- [Consigne]:
Relevez chacun des problèmes que soulève ANGLES dans son premier message du fil de discussion sur Outlook 2011 présenté ci-dessous.

- [Texte fourni]:
+ + +

# OUTLOOK 2011 : accusé de réception



## ANGLES (26 Février 2011)

Quid de l'accusé de réception qu'on paramétrait dans ENTOURAGE 2008 (voir PJ)
Quelqu'un a une astuce pour le faire sur OUTLOOK?

Autre problème : comment éliminer un gros dossier avec 150000 mails sans passer par la poubelle?
Comment aussi faire glisser un dossier de la barre latérale sur le bureau : ça ne marche pas chez moi???


----------



## Aliboron (26 Février 2011)

ANGLES a dit:


> Quid de l'accusé de réception qu'on paramétrait dans ENTOURAGE 2008 (voir PJ) Quelqu'un a une astuce pour le faire sur Outlook 2011 ?


Comme tu peux le voir en faisant une petite recherche (tout en bas à gauche, par exemple) ça a déjà été vu et revu : ce n'est pas possible, pas prévu, il n'y a pas d'option dans les paramétrages des comptes, la commande n'existe pas dans le dictionnaire AppleScript.




ANGLES a dit:


> Comment aussi faire glisser un dossier de la barre latérale sur le bureau : ça ne marche pas chez moi ???


Ça ne marche chez personne, à vrai dire. On peut espérer que ça soit rétabli lors d'une prochaine mise à jour (parce que ça, au moins, c'est utile...)


----------



## ANGLES (26 Février 2011)

ok
si je comprends bien Outlook et microsoft nous prennent en otage...
Impossible de revenir sur Entourage sauf à "perdre" tous mes mails depuis le passage en toute confiance sur Outlook....
Comme dirait les lascars de Canal : ils nous ont mis la Ca.........e


----------



## ANGLES (2 Janvier 2012)

je relance ce problème de l'accusé de réception sur OUTLOOK 2011 : cela a-t-il évolué?


----------

+ + +

- [Données enregistrées]:

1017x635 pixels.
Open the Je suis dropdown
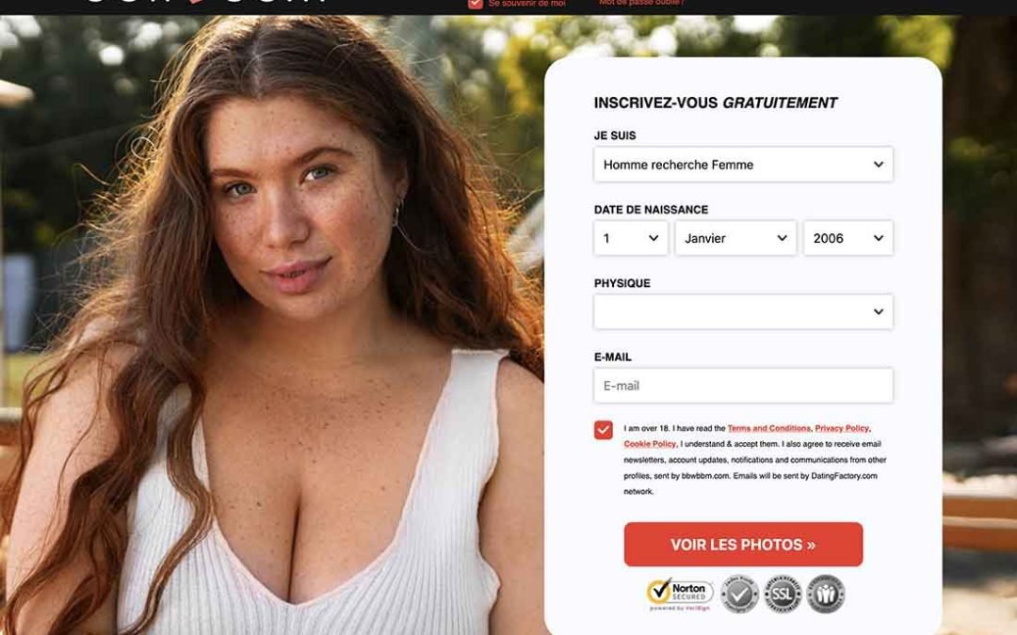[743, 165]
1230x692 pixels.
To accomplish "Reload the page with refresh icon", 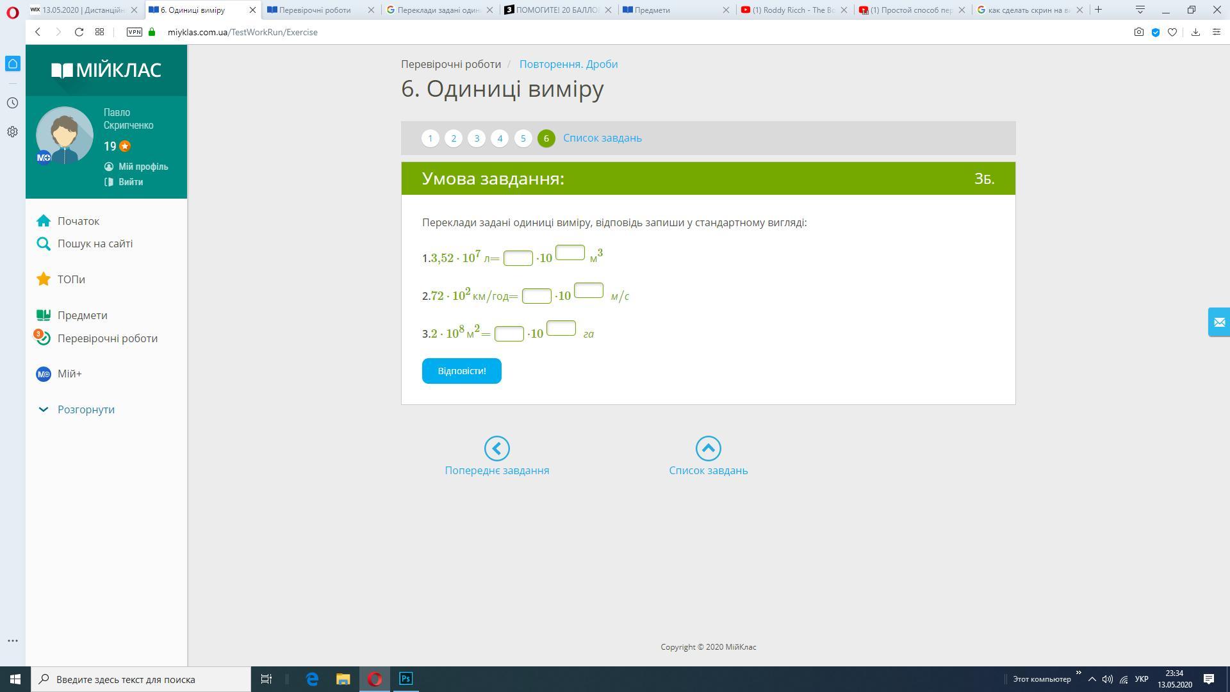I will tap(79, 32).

+ + +

- [Solution]:
- Comment obtenir sur Outlook l'accusé de réception qu'on paramétrait dans Entourage 2008.
- Comment éliminer un gros dossier contenant 150 000 mails sans passer par la poubelle.
- Comment faire glisser un dossier de la barre latérale sur le bureau, ce qui ne fonctionne pas chez lui.